• **TASK TO COMPLETE**: Quote every line of the entries below that contains the string "coordinates".

• **Collection entries**:
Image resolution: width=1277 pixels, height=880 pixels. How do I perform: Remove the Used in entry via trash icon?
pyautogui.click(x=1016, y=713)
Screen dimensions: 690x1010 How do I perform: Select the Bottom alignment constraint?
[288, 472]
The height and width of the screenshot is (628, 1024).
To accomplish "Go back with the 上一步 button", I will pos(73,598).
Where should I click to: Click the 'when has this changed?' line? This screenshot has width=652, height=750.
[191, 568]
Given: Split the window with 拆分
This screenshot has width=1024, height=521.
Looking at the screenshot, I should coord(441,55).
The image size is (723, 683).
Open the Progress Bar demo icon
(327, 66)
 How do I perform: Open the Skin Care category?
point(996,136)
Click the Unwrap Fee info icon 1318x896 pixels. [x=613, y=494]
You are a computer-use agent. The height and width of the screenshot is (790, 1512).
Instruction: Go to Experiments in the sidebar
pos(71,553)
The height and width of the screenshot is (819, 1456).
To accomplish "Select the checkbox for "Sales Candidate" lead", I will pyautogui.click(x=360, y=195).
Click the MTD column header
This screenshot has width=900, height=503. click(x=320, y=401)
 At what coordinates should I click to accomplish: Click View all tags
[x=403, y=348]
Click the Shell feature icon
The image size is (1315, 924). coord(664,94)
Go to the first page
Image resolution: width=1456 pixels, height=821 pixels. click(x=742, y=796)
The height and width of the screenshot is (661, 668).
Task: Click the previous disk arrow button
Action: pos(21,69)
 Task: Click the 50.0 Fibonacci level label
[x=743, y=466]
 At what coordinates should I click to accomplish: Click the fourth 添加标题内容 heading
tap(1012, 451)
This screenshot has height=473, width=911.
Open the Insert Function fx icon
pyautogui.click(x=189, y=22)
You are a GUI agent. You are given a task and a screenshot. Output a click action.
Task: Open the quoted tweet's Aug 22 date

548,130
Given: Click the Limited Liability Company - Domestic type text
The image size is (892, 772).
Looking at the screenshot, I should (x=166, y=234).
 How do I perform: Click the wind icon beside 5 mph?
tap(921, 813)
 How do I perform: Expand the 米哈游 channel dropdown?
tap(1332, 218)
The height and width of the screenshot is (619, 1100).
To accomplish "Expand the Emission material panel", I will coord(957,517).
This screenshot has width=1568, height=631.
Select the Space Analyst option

• **CORRECT RESULT**:
 At what coordinates should I click to accomplish: Click View all tags
 At what coordinates should I click to accomplish: Click the fourth 添加标题内容 heading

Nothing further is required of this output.